- Free Article: No
- Contents Category: Film
- Custom Article Title: Jake Wilson reviews 'Directory of World Cinema, Volume 19' edited by Ben Goldsmith, Mark David Ryan, and Geoff Lealand
- Book 1 Title: Directory of World Cinema, Volume 19
- Book 1 Subtitle: Australia and New Zealand
- Book 1 Biblio: Intellect (Footprint), $69 pb, 364 pp, 9781841506340
Still, these particular two directories do help fill a gap. There has been much excellent writing on Australian cinema, but no single volume can be recommended as an up-to-date guide (the nearest would be the 1999 Oxford Companion to Australian Film, which cries out for a second edition [Quite! Ed.]). Critical attention to New Zealand cinema has been more intermittent, though there has been a flurry of publishing activity just recently, as Geoff Lealand, the Kiwi among the editors, points out here.

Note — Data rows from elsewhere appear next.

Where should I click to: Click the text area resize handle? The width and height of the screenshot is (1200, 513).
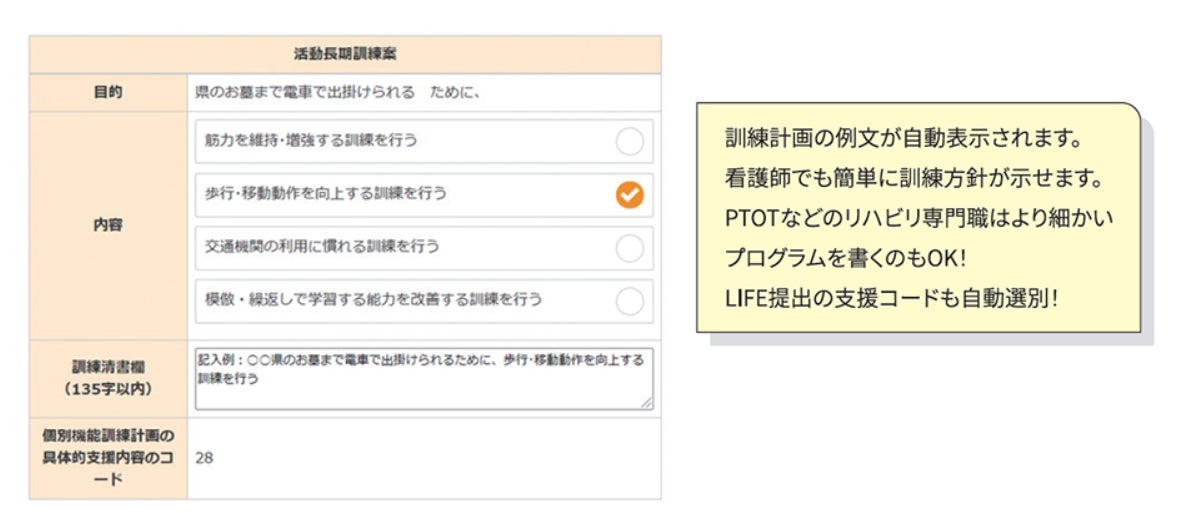tap(646, 402)
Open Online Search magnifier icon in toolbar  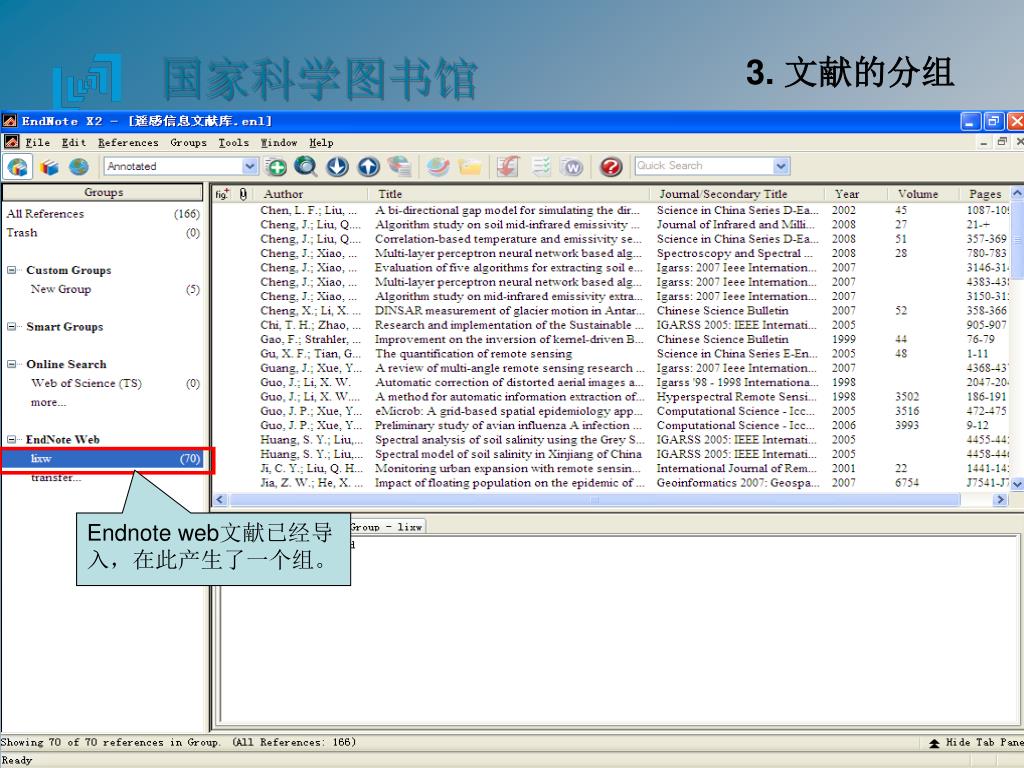point(306,166)
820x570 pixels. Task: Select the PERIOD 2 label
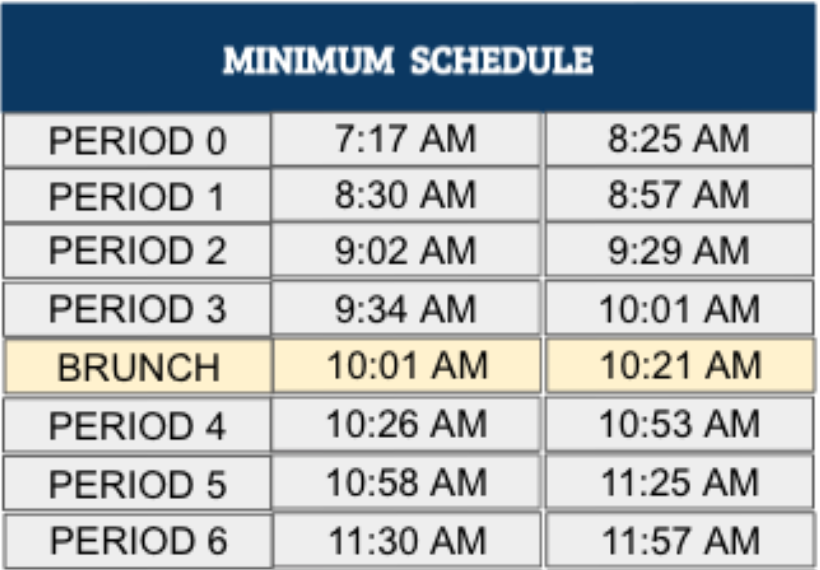pyautogui.click(x=137, y=250)
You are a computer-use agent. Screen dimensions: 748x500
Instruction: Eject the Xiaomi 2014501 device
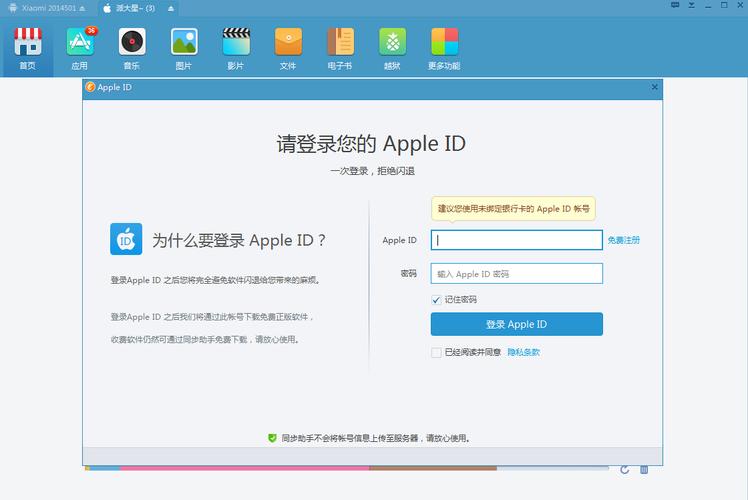click(x=84, y=8)
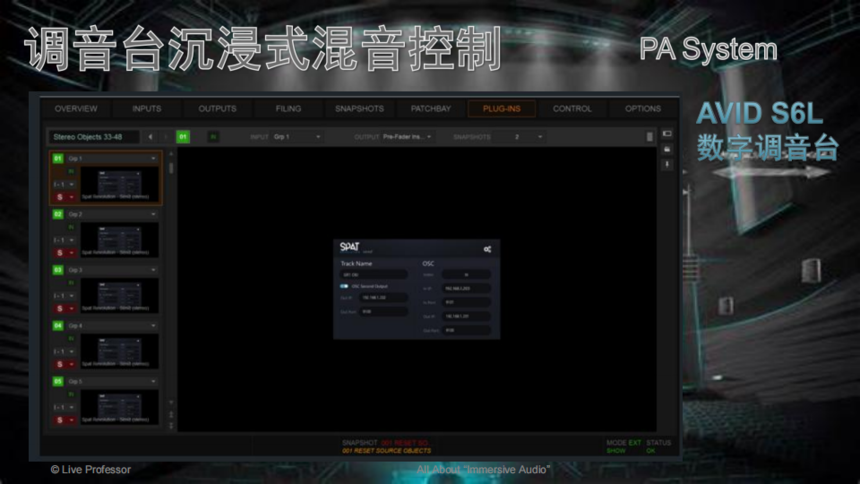Viewport: 860px width, 484px height.
Task: Click the previous rack arrow beside Stereo Objects
Action: (x=150, y=137)
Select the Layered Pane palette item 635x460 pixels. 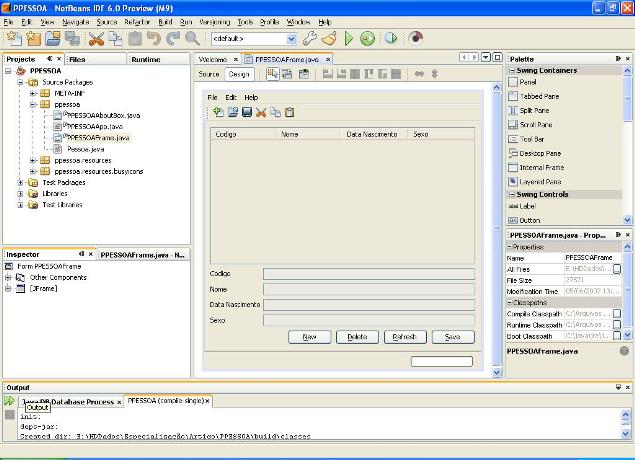point(538,181)
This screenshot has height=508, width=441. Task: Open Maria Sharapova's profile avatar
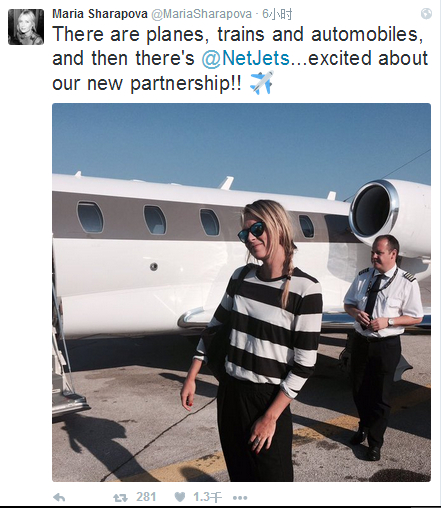coord(26,27)
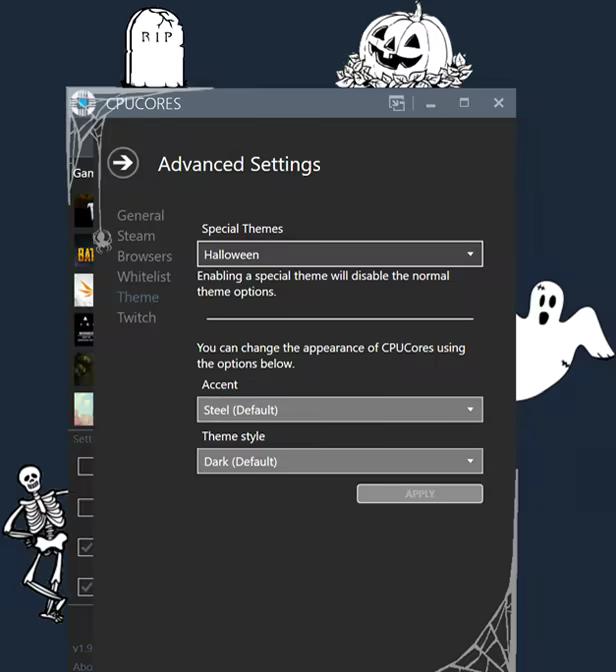Enable the topmost unchecked checkbox on the left
Screen dimensions: 616x672
point(86,466)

In their introduction to the book's Australian section, Lealand's fellow editors, Ben Goldsmith and Mark David Ryan, ponder the question of what constitutes an Australian film. While no easy answer is forthcoming, they do offer a distinctive, populist take on the field. The emphasis is on films from the 1980s and after; as in the 2010 volume, most of the space is occupied by a series of chapters examining various genres, including supposed 'trash' genres such as action and horror.

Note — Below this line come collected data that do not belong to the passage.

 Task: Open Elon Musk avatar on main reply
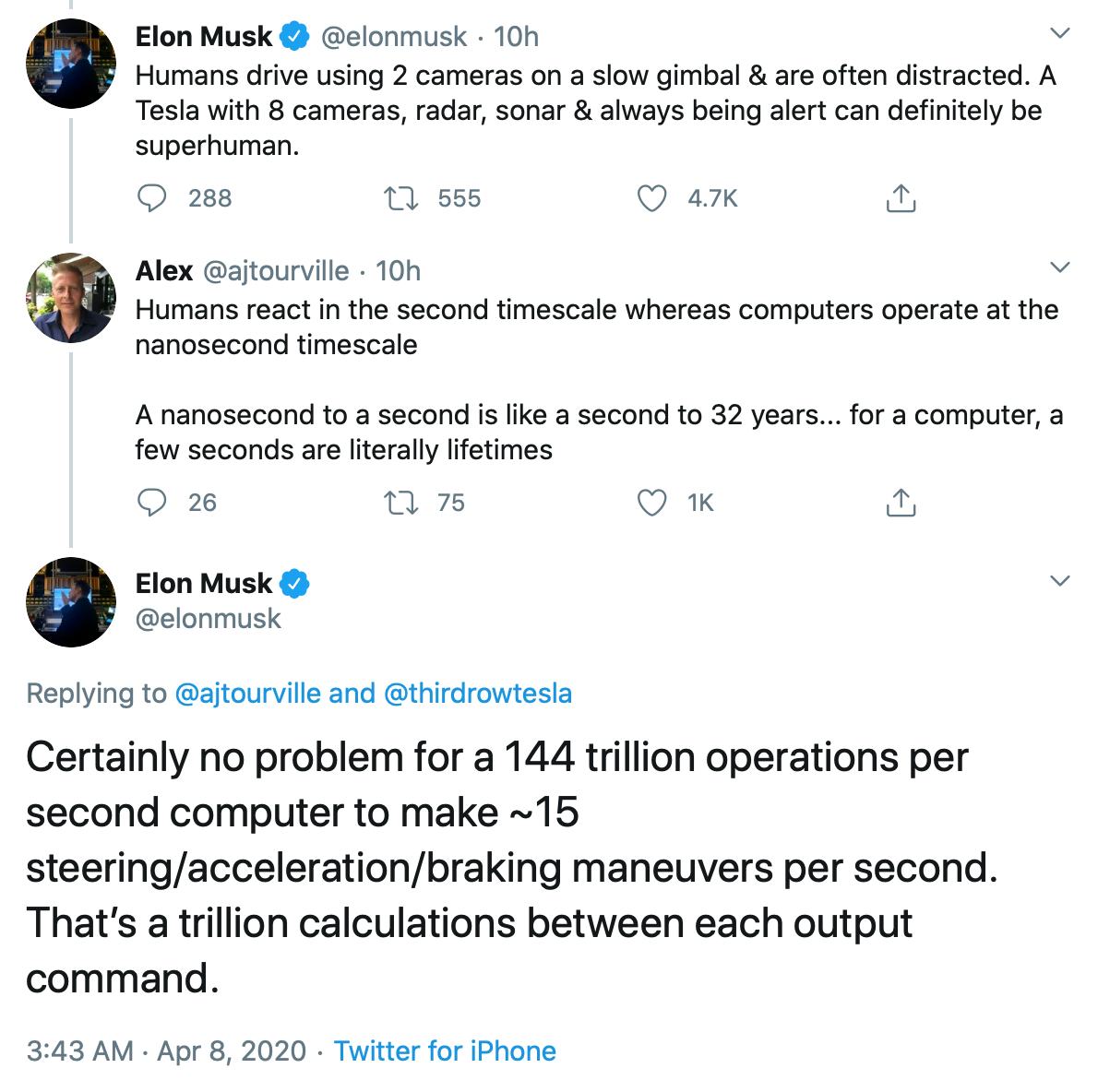click(70, 601)
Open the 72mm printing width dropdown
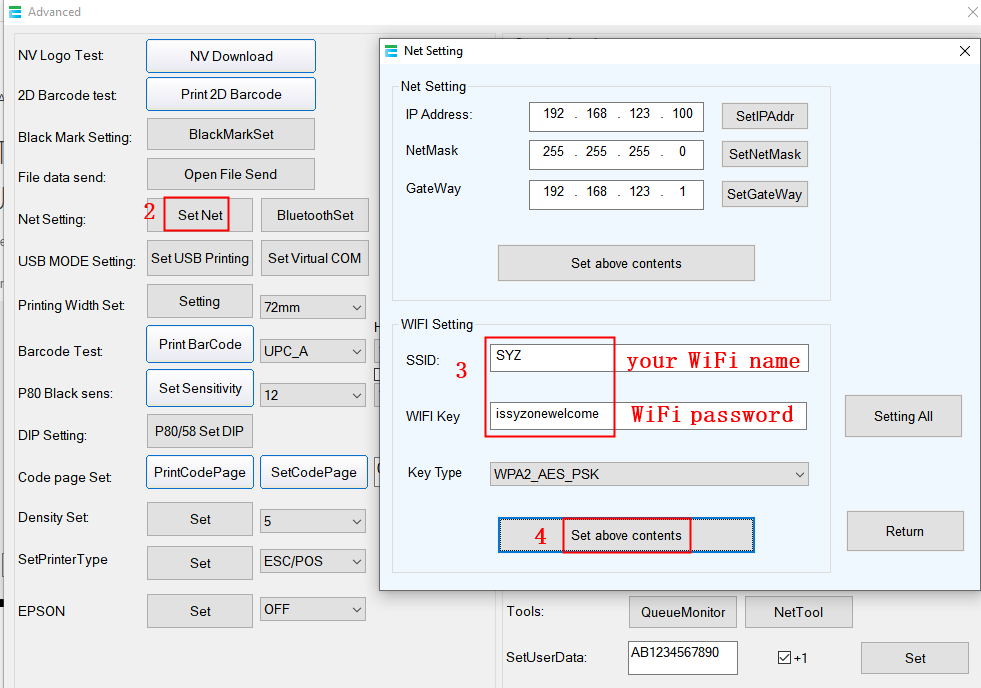This screenshot has width=981, height=688. (313, 307)
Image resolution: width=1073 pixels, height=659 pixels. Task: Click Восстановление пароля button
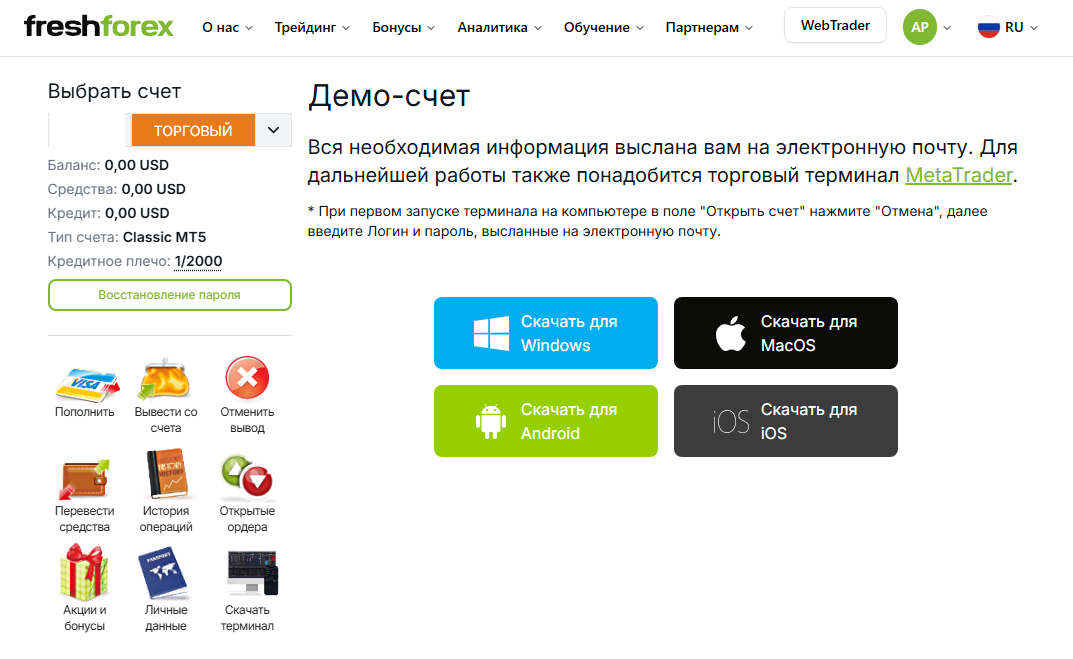pos(170,295)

While the short shrift given to Samson & Delilah may well be inadvertent – perhaps a contributor dropped out at the last minute – it is consistent with the impression which the book conveys of viewing Australian cinema primarily from an 'industry' perspective. There is no chapter dedicated to the art movie, or to indigenous film-making (not genres in the commercial sense, but surely important strands of Australian cinema all the same). There is also no chapter on Australian documentary, a glaring absence in the 2010 volume as well. Australian experimental film does slightly better, with Adrian Danks's overview of the work of Arthur and Corinne Cantrill packing an impressive amount of insight into a small space.

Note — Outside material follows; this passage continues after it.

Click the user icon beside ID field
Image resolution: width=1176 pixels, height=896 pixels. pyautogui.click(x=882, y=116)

'These ... directories do help fill a gap'
The New Zealand section, which occupies less than a hundred pages, takes a different tack. Again the emphasis is largely contemporary, but with much more material on low-budget independent film-making, especially by women: this is where I, as an Australian reader, had most to learn. The strongest pieces include Martin Rumsby's concise but useful guide to New Zealand experimental cinema and Sylvia Lawson's characteristically eloquent introduction to the essay films of Annie Goldson; significantly, Rumsby and Lawson are both non-academics, unlike the vast majority of contributors to the book.
Jane Campion (photograph by Piotr Drabik via Wikimedia Commons)
In fairness, there are few traces here of the theoretical jargon favoured by film scholars a generation ago. Instead, much of the writing hovers between wooden neutrality and a brazenly upbeat brand of industry-speak – the latter at its purest in Tess Van Hemert's glowing account of the Brisbane International Film Festival, which ignores the controversies that have plagued the festival in recent years, culminating in its comprehensive rebranding in 2014. Negative criticism of any kind tends to be muted: of the sixty-odd reviews of individual films, none are unmitigated pans, though it is clear that finding things to praise was sometimes a struggle.
It is clear, too, that a nominally populist outlook can all too easily co-exist with very conventional assumptions about particular genres. Thus historical dramas such as Balibo (2009) or The Lighthorsemen (1987) are described as 'deeply moving' or 'beautifully filmed', while the action specialist Brian Trenchard-Smith – one of Australia's most formally inventive film-makers – is condescendingly labelled a purveyor of 'higher level exploitation' with 'no pretensions about his work'. Ryan at least gets to show his credentials as a horror buff, mounting a defence of the visual aesthetics of Russell Mulcahy's Razorback (1984).
'Much of the writing hovers between wooden neutrality and a brazenly upbeat brand of industry-speak'
But a critical approach that presumes the existence of a permanent split between high and low culture is doomed to irrelevance whichever side you profess to champion. If anyone here suggests a way out of the impasse, it is the British scholar Jonathan Rayner, as primary author of an incisive chapter on Australian Gothic cinema. Persuasively, Rayner identifies the Gothic as a 'universal' tendency in Australian film-making: less a genre than a contagion that spreads across many genres, infecting them with 'uneasy, uncanny and unpalatable elements'.
Collapsing realism and fantasy, satire and horror, art and pulp, the Gothic poses a challenge to the very notion that Australian cinema can be straightforwardly carved into discrete segments. And what about New Zealand cinema? Well, this too has its Gothic aspect, exemplified by Jane Campion's The Piano (1993) – analysed, as it happens, in the Australian portion of the book, as if to show that the borders between national cinemas are blurred in much the same way.